Dataset entries

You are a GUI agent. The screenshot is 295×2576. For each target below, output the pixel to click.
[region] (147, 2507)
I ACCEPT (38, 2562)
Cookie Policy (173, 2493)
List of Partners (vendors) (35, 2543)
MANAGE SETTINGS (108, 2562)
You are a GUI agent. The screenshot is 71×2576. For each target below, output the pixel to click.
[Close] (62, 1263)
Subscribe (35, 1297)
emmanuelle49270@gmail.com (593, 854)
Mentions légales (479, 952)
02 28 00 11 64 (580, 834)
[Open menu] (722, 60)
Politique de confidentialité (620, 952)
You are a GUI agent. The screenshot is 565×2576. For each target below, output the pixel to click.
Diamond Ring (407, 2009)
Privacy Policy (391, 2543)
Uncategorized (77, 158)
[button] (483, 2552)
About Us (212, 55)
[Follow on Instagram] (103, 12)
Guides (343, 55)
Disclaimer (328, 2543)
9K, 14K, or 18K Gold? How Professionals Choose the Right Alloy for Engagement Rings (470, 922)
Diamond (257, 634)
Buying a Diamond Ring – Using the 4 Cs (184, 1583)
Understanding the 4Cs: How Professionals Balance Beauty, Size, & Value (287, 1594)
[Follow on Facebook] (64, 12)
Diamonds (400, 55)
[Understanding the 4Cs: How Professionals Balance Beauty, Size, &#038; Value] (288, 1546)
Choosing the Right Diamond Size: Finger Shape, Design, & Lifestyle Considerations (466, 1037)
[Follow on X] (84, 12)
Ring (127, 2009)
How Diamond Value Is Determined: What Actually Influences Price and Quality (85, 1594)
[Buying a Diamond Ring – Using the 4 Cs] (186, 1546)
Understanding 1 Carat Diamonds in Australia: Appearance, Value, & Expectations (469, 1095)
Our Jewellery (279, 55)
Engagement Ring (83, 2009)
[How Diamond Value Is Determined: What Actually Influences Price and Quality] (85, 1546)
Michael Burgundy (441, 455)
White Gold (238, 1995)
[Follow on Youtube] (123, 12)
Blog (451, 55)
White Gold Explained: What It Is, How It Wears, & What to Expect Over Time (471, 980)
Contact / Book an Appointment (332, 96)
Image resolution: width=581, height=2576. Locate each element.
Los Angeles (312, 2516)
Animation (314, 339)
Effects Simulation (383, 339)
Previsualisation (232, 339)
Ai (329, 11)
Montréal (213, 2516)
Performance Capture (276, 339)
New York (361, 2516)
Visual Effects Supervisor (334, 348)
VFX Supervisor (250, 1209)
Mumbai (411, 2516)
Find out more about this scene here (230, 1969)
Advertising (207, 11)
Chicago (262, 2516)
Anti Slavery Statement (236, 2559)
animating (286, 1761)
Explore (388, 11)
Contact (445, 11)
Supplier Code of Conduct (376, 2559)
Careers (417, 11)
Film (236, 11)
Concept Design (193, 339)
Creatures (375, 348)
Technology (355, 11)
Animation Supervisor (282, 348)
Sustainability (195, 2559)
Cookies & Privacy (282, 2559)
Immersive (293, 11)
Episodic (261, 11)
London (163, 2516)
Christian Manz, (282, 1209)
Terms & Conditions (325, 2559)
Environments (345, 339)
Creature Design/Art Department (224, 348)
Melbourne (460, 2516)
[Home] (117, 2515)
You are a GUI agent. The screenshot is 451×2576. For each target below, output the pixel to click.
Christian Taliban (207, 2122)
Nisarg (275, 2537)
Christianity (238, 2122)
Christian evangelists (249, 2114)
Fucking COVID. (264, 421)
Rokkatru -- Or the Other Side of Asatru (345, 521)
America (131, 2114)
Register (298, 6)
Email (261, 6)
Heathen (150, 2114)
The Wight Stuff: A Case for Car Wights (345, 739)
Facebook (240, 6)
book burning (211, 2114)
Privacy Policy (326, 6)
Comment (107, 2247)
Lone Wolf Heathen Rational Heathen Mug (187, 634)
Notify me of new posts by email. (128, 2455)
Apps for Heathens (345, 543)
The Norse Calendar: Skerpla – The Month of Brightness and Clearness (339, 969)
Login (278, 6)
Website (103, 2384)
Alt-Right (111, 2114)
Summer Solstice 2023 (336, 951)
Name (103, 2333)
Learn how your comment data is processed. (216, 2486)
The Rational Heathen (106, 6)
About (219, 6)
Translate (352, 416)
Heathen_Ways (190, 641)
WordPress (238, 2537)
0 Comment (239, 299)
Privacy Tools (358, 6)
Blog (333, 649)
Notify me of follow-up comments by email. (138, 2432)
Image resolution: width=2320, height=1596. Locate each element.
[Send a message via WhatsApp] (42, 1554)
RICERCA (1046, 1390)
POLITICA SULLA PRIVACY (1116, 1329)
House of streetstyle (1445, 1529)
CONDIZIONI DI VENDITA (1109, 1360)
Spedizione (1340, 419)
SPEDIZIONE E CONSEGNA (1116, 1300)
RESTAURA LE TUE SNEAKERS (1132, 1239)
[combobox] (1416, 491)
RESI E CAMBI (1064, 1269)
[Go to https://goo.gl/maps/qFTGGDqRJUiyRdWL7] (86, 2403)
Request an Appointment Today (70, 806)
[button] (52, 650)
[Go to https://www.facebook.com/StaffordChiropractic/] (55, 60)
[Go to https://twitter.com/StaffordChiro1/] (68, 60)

**Requirement:** Please give back the entries above, unchanged and complete.

**Answer to this exercise:**
You are a GUI agent. The screenshot is 295×2576. For each target below, output the pixel to click.
[region] (147, 2507)
I ACCEPT (38, 2562)
Cookie Policy (173, 2493)
List of Partners (vendors) (35, 2543)
MANAGE SETTINGS (108, 2562)
You are a GUI agent. The screenshot is 71×2576. For each target below, output the pixel to click.
[Close] (62, 1263)
Subscribe (35, 1297)
emmanuelle49270@gmail.com (593, 854)
Mentions légales (479, 952)
02 28 00 11 64 (580, 834)
[Open menu] (722, 60)
Politique de confidentialité (620, 952)
You are a GUI agent. The screenshot is 565×2576. For each target below, output the pixel to click.
Diamond Ring (407, 2009)
Privacy Policy (391, 2543)
Uncategorized (77, 158)
[button] (483, 2552)
About Us (212, 55)
[Follow on Instagram] (103, 12)
Guides (343, 55)
Disclaimer (328, 2543)
9K, 14K, or 18K Gold? How Professionals Choose the Right Alloy for Engagement Rings (470, 922)
Diamond (257, 634)
Buying a Diamond Ring – Using the 4 Cs (184, 1583)
Understanding the 4Cs: How Professionals Balance Beauty, Size, & Value (287, 1594)
[Follow on Facebook] (64, 12)
Diamonds (400, 55)
[Understanding the 4Cs: How Professionals Balance Beauty, Size, &#038; Value] (288, 1546)
Choosing the Right Diamond Size: Finger Shape, Design, & Lifestyle Considerations (466, 1037)
[Follow on X] (84, 12)
Ring (127, 2009)
How Diamond Value Is Determined: What Actually Influences Price and Quality (85, 1594)
[Buying a Diamond Ring – Using the 4 Cs] (186, 1546)
Understanding 1 Carat Diamonds in Australia: Appearance, Value, & Expectations (469, 1095)
Our Jewellery (279, 55)
Engagement Ring (83, 2009)
[How Diamond Value Is Determined: What Actually Influences Price and Quality] (85, 1546)
Michael Burgundy (441, 455)
White Gold (238, 1995)
[Follow on Youtube] (123, 12)
Blog (451, 55)
White Gold Explained: What It Is, How It Wears, & What to Expect Over Time (471, 980)
Contact / Book an Appointment (332, 96)
Image resolution: width=581, height=2576. Locate each element.
Los Angeles (312, 2516)
Animation (314, 339)
Effects Simulation (383, 339)
Previsualisation (232, 339)
Ai (329, 11)
Montréal (213, 2516)
Performance Capture (276, 339)
New York (361, 2516)
Visual Effects Supervisor (334, 348)
VFX Supervisor (250, 1209)
Mumbai (411, 2516)
Find out more about this scene here (230, 1969)
Advertising (207, 11)
Chicago (262, 2516)
Anti Slavery Statement (236, 2559)
animating (286, 1761)
Explore (388, 11)
Contact (445, 11)
Supplier Code of Conduct (376, 2559)
Careers (417, 11)
Film (236, 11)
Concept Design (193, 339)
Creatures (375, 348)
Technology (355, 11)
Animation Supervisor (282, 348)
Sustainability (195, 2559)
Cookies & Privacy (282, 2559)
Immersive (293, 11)
Episodic (261, 11)
London (163, 2516)
Christian Manz, (282, 1209)
Terms & Conditions (325, 2559)
Environments (345, 339)
Creature Design/Art Department (224, 348)
Melbourne (460, 2516)
[Home] (117, 2515)
You are a GUI agent. The screenshot is 451×2576. For each target below, output the pixel to click.
Christian Taliban (207, 2122)
Nisarg (275, 2537)
Christianity (238, 2122)
Christian evangelists (249, 2114)
Fucking COVID. (264, 421)
Rokkatru -- Or the Other Side of Asatru (345, 521)
America (131, 2114)
Register (298, 6)
Email (261, 6)
Heathen (150, 2114)
The Wight Stuff: A Case for Car Wights (345, 739)
Facebook (240, 6)
book burning (211, 2114)
Privacy Policy (326, 6)
Comment (107, 2247)
Lone Wolf Heathen Rational Heathen Mug (187, 634)
Notify me of new posts by email. (128, 2455)
Apps for Heathens (345, 543)
The Norse Calendar: Skerpla – The Month of Brightness and Clearness (339, 969)
Login (278, 6)
Website (103, 2384)
Alt-Right (111, 2114)
Summer Solstice 2023 (336, 951)
Name (103, 2333)
Learn how your comment data is processed. (216, 2486)
The Rational Heathen (106, 6)
About (219, 6)
Translate (352, 416)
Heathen_Ways (190, 641)
WordPress (238, 2537)
0 Comment (239, 299)
Privacy Tools (358, 6)
Blog (333, 649)
Notify me of follow-up comments by email. (138, 2432)
Image resolution: width=2320, height=1596. Locate each element.
[Send a message via WhatsApp] (42, 1554)
RICERCA (1046, 1390)
POLITICA SULLA PRIVACY (1116, 1329)
House of streetstyle (1445, 1529)
CONDIZIONI DI VENDITA (1109, 1360)
Spedizione (1340, 419)
SPEDIZIONE E CONSEGNA (1116, 1300)
RESTAURA LE TUE SNEAKERS (1132, 1239)
[combobox] (1416, 491)
RESI E CAMBI (1064, 1269)
[Go to https://goo.gl/maps/qFTGGDqRJUiyRdWL7] (86, 2403)
Request an Appointment Today (70, 806)
[button] (52, 650)
[Go to https://www.facebook.com/StaffordChiropractic/] (55, 60)
[Go to https://twitter.com/StaffordChiro1/] (68, 60)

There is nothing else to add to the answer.